This blog post is part of our “Day In the Life” series offered this summer.

Somehow, as issues or ideas arise, or more accurately, when people are looking to delegate (or let’s be honest, unload) an unpleasant or ridiculous task, it somehow winds up in the HR department. Or else it’s an initiative that’s a great idea but they don’t know who should be responsible for it.

The logic usually goes like this: “Well, there are people involved. HR deals with people. Therefore, HR should look after it.” And that’s how we wind up organizing a Christmas party for a bazillion children on a Saturday afternoon.

Or have to talk to someone else’s employee about their body odour problem.

Or someone lost their money in the break-room vending machine and takes it up with HR.

Or there’s an idea to pursue an environmental greening initiative, which sounds kind of “out there like HR”, but couldn’t possibly be taken on by Building Operations who actually look after the facilities because they’re not fun or necessarily “green” community people like HR should be.

Or maybe, and it happens more frequently than most would imagine, someone’s unable to look at a calendar to find out what day of the week Christmas is – so they ask someone in HR. (By the way, despite my 2 Christmas-related remarks, I don’t actually dislike Christmas, just all the nonsense that comes with it, especially in the workplace. And pretty much anything around the administration of Christmas, like shopping, decorating, family politics, cookie exchanges – just not the holiday itself.)

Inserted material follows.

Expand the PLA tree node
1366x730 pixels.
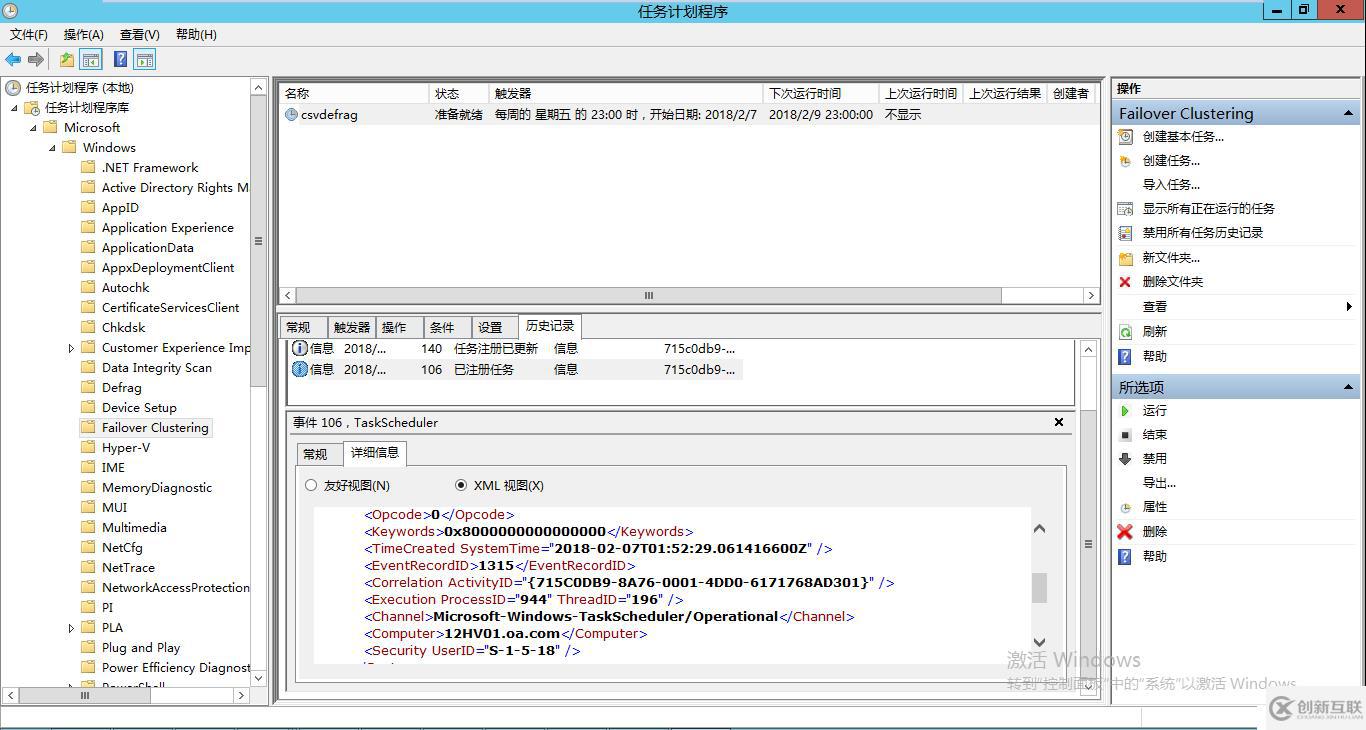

Now, I would argue that all of these people looking for our help use computers or can dial a phone, so it must be an IT issue. But somehow, no one wants to take these issues to IT, and from what I hear, IT gets their own collection of bizarre requests so we’ll leave them alone. For now. So it becomes a predicament: If you just say, “No”, then you get viewed as not being a team player. In fact, you might even hear, “Those folks in HR always say ‘No’.” We are oftentimes viewed as the killjoys who say, “No, you can’t do that.” They usually forget we’re saying “No” to something illegal/unethical/ludicrous, but they don’t usually remember what it was, just that we said, “No” to them. And then we’re painted as saying “No” to everything. But in the same token, we get viewed as the people-pleasers and that we should be saying, “Yes, of course, it’s all rainbows and unicorns for our employees.” Which is interesting, because you’d think we’d either be viewed as Yes People or No People, but not both. But then again, we are frequently seen as a fluffy friendly lot until layoffs occur, then we’re seen as the Grim Reapers. But that’s another discussion for another day, our identity crisis challenges.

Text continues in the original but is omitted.